WHAT THE EXERCISE ASKS: The data beneath this task is to be duplicated exactly, in its entirety.

Stored data
-.-.-

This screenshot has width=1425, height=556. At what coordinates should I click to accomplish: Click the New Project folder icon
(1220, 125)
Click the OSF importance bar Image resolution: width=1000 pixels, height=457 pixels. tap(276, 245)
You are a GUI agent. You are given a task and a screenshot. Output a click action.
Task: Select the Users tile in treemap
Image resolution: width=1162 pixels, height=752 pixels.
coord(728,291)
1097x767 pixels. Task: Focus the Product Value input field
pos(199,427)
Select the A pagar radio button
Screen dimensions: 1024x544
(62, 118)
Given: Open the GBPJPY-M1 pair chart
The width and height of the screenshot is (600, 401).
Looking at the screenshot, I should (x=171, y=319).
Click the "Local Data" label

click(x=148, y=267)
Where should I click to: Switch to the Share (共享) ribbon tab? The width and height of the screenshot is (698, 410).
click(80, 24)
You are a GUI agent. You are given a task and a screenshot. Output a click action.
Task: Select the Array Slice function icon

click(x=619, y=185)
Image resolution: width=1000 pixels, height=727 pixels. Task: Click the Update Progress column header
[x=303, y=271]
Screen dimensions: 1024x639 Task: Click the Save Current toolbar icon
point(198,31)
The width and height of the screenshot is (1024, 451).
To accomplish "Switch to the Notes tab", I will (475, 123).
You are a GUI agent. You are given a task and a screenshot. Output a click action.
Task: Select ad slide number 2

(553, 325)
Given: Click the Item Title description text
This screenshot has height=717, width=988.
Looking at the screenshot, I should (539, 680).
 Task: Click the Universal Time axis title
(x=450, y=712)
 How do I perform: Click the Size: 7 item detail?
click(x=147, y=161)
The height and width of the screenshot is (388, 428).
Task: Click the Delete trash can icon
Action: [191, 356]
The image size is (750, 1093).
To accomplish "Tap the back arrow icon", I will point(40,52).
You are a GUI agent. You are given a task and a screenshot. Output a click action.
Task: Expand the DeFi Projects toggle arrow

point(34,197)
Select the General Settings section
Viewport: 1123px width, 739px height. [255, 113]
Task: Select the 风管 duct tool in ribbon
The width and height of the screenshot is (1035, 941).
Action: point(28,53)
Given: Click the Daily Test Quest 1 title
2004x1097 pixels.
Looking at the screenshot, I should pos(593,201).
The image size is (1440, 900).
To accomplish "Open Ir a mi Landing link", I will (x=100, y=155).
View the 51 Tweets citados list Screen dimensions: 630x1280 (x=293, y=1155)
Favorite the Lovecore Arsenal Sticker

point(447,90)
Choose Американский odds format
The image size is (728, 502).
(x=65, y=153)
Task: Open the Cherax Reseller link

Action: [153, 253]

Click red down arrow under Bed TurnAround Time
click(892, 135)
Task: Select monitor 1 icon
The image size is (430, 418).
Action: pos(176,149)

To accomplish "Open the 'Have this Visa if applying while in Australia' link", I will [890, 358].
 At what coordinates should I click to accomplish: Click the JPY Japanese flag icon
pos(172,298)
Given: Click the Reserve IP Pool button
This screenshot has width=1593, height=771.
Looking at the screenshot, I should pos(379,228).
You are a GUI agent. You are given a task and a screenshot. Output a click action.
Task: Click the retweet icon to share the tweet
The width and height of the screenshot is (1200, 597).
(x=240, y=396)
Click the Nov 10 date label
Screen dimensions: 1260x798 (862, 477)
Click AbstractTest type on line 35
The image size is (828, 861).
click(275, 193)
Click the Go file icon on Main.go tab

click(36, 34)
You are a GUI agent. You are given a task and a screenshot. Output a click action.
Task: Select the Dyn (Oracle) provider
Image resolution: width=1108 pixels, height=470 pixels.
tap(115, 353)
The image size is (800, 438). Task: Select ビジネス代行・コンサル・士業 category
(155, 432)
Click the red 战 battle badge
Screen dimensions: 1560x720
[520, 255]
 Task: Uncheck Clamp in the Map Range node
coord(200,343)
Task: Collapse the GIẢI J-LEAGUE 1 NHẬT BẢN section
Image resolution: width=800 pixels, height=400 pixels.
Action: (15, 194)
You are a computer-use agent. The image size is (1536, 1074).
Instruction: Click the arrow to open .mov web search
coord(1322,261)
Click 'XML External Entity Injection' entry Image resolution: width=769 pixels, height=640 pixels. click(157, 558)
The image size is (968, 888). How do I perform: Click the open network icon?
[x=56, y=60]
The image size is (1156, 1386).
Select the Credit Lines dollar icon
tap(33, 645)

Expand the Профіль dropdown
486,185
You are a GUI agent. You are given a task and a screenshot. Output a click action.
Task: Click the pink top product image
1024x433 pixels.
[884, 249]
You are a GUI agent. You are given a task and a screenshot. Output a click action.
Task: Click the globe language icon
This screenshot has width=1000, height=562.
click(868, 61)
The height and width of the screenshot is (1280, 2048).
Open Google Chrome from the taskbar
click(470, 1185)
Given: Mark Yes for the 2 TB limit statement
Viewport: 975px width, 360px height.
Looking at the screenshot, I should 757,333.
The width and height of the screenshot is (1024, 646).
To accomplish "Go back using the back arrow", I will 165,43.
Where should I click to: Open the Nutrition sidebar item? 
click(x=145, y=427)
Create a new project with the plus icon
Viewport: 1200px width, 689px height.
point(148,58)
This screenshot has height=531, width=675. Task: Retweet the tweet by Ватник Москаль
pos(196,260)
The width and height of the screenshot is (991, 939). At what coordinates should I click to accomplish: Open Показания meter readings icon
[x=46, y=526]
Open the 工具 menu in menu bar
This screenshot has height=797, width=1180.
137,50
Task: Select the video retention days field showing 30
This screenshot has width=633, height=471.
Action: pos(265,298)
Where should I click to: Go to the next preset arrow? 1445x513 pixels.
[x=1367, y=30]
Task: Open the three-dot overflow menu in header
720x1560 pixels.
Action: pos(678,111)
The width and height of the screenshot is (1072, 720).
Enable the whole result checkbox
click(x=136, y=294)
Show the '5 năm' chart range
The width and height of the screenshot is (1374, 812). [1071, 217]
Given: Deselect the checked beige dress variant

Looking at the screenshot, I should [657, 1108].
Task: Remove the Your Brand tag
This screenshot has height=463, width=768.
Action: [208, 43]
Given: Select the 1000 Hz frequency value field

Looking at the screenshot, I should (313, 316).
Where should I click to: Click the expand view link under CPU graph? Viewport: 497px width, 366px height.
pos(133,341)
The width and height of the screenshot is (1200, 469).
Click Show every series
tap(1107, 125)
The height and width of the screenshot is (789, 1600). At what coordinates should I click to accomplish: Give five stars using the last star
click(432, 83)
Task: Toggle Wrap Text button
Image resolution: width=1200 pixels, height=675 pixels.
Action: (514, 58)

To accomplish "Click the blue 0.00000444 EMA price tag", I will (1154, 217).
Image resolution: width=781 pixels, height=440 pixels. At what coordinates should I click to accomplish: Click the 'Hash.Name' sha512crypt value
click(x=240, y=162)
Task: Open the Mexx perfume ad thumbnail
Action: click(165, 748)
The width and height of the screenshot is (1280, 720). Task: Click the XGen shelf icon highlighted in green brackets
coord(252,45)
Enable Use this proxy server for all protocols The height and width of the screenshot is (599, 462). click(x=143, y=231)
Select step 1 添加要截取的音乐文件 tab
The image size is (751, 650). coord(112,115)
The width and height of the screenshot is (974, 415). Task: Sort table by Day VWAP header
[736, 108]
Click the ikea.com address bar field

-.-.-

OUTPUT:
This screenshot has width=1425, height=556. At what coordinates should I click to accomplish: Click the New Project folder icon
(1220, 125)
Click the OSF importance bar Image resolution: width=1000 pixels, height=457 pixels. tap(276, 245)
You are a GUI agent. You are given a task and a screenshot. Output a click action.
Task: Select the Users tile in treemap
Image resolution: width=1162 pixels, height=752 pixels.
coord(728,291)
1097x767 pixels. Task: Focus the Product Value input field
pos(199,427)
Select the A pagar radio button
Screen dimensions: 1024x544
(62, 118)
Given: Open the GBPJPY-M1 pair chart
The width and height of the screenshot is (600, 401).
Looking at the screenshot, I should (x=171, y=319).
Click the "Local Data" label

click(x=148, y=267)
Where should I click to: Switch to the Share (共享) ribbon tab? The width and height of the screenshot is (698, 410).
click(80, 24)
You are a GUI agent. You are given a task and a screenshot. Output a click action.
Task: Select the Array Slice function icon

click(x=619, y=185)
Image resolution: width=1000 pixels, height=727 pixels. Task: Click the Update Progress column header
[x=303, y=271]
Screen dimensions: 1024x639 Task: Click the Save Current toolbar icon
point(198,31)
The width and height of the screenshot is (1024, 451).
To accomplish "Switch to the Notes tab", I will (475, 123).
You are a GUI agent. You are given a task and a screenshot. Output a click action.
Task: Select ad slide number 2

(553, 325)
Given: Click the Item Title description text
This screenshot has height=717, width=988.
Looking at the screenshot, I should (539, 680).
 Task: Click the Universal Time axis title
(x=450, y=712)
 How do I perform: Click the Size: 7 item detail?
click(x=147, y=161)
The height and width of the screenshot is (388, 428).
Task: Click the Delete trash can icon
Action: [191, 356]
The image size is (750, 1093).
To accomplish "Tap the back arrow icon", I will point(40,52).
You are a GUI agent. You are given a task and a screenshot. Output a click action.
Task: Expand the DeFi Projects toggle arrow

point(34,197)
Select the General Settings section
Viewport: 1123px width, 739px height. [255, 113]
Task: Select the 风管 duct tool in ribbon
The width and height of the screenshot is (1035, 941).
Action: point(28,53)
Given: Click the Daily Test Quest 1 title
2004x1097 pixels.
Looking at the screenshot, I should pos(593,201).
The image size is (1440, 900).
To accomplish "Open Ir a mi Landing link", I will (x=100, y=155).
View the 51 Tweets citados list Screen dimensions: 630x1280 (x=293, y=1155)
Favorite the Lovecore Arsenal Sticker

point(447,90)
Choose Американский odds format
The image size is (728, 502).
(x=65, y=153)
Task: Open the Cherax Reseller link

Action: [153, 253]

Click red down arrow under Bed TurnAround Time
click(892, 135)
Task: Select monitor 1 icon
The image size is (430, 418).
Action: pos(176,149)

To accomplish "Open the 'Have this Visa if applying while in Australia' link", I will [890, 358].
 At what coordinates should I click to accomplish: Click the JPY Japanese flag icon
pos(172,298)
Given: Click the Reserve IP Pool button
This screenshot has width=1593, height=771.
Looking at the screenshot, I should pos(379,228).
You are a GUI agent. You are given a task and a screenshot. Output a click action.
Task: Click the retweet icon to share the tweet
The width and height of the screenshot is (1200, 597).
(x=240, y=396)
Click the Nov 10 date label
Screen dimensions: 1260x798 (862, 477)
Click AbstractTest type on line 35
The image size is (828, 861).
click(275, 193)
Click the Go file icon on Main.go tab

click(36, 34)
You are a GUI agent. You are given a task and a screenshot. Output a click action.
Task: Select the Dyn (Oracle) provider
Image resolution: width=1108 pixels, height=470 pixels.
tap(115, 353)
The image size is (800, 438). Task: Select ビジネス代行・コンサル・士業 category
(155, 432)
Click the red 战 battle badge
Screen dimensions: 1560x720
[520, 255]
 Task: Uncheck Clamp in the Map Range node
coord(200,343)
Task: Collapse the GIẢI J-LEAGUE 1 NHẬT BẢN section
Image resolution: width=800 pixels, height=400 pixels.
Action: (15, 194)
You are a computer-use agent. The image size is (1536, 1074).
Instruction: Click the arrow to open .mov web search
coord(1322,261)
Click 'XML External Entity Injection' entry Image resolution: width=769 pixels, height=640 pixels. click(157, 558)
The image size is (968, 888). How do I perform: Click the open network icon?
[x=56, y=60]
The image size is (1156, 1386).
Select the Credit Lines dollar icon
tap(33, 645)

Expand the Профіль dropdown
486,185
You are a GUI agent. You are given a task and a screenshot. Output a click action.
Task: Click the pink top product image
1024x433 pixels.
[884, 249]
You are a GUI agent. You are given a task and a screenshot. Output a click action.
Task: Click the globe language icon
This screenshot has width=1000, height=562.
click(868, 61)
The height and width of the screenshot is (1280, 2048).
Open Google Chrome from the taskbar
click(470, 1185)
Given: Mark Yes for the 2 TB limit statement
Viewport: 975px width, 360px height.
Looking at the screenshot, I should 757,333.
The width and height of the screenshot is (1024, 646).
To accomplish "Go back using the back arrow", I will 165,43.
Where should I click to: Open the Nutrition sidebar item? 
click(x=145, y=427)
Create a new project with the plus icon
Viewport: 1200px width, 689px height.
point(148,58)
This screenshot has height=531, width=675. Task: Retweet the tweet by Ватник Москаль
pos(196,260)
The width and height of the screenshot is (991, 939). At what coordinates should I click to accomplish: Open Показания meter readings icon
[x=46, y=526]
Open the 工具 menu in menu bar
This screenshot has height=797, width=1180.
137,50
Task: Select the video retention days field showing 30
This screenshot has width=633, height=471.
Action: pos(265,298)
Where should I click to: Go to the next preset arrow? 1445x513 pixels.
[x=1367, y=30]
Task: Open the three-dot overflow menu in header
720x1560 pixels.
Action: pos(678,111)
The width and height of the screenshot is (1072, 720).
Enable the whole result checkbox
click(x=136, y=294)
Show the '5 năm' chart range
The width and height of the screenshot is (1374, 812). [1071, 217]
Given: Deselect the checked beige dress variant

Looking at the screenshot, I should [657, 1108].
Task: Remove the Your Brand tag
This screenshot has height=463, width=768.
Action: [208, 43]
Given: Select the 1000 Hz frequency value field

Looking at the screenshot, I should (313, 316).
Where should I click to: Click the expand view link under CPU graph? Viewport: 497px width, 366px height.
pos(133,341)
The width and height of the screenshot is (1200, 469).
Click Show every series
tap(1107, 125)
The height and width of the screenshot is (789, 1600). At what coordinates should I click to accomplish: Give five stars using the last star
click(432, 83)
Task: Toggle Wrap Text button
Image resolution: width=1200 pixels, height=675 pixels.
Action: (514, 58)

To accomplish "Click the blue 0.00000444 EMA price tag", I will (1154, 217).
Image resolution: width=781 pixels, height=440 pixels. At what coordinates should I click to accomplish: Click the 'Hash.Name' sha512crypt value
click(x=240, y=162)
Task: Open the Mexx perfume ad thumbnail
Action: click(165, 748)
The width and height of the screenshot is (1280, 720). Task: Click the XGen shelf icon highlighted in green brackets
coord(252,45)
Enable Use this proxy server for all protocols The height and width of the screenshot is (599, 462). click(x=143, y=231)
Select step 1 添加要截取的音乐文件 tab
The image size is (751, 650). coord(112,115)
The width and height of the screenshot is (974, 415). Task: Sort table by Day VWAP header
[736, 108]
Click the ikea.com address bar field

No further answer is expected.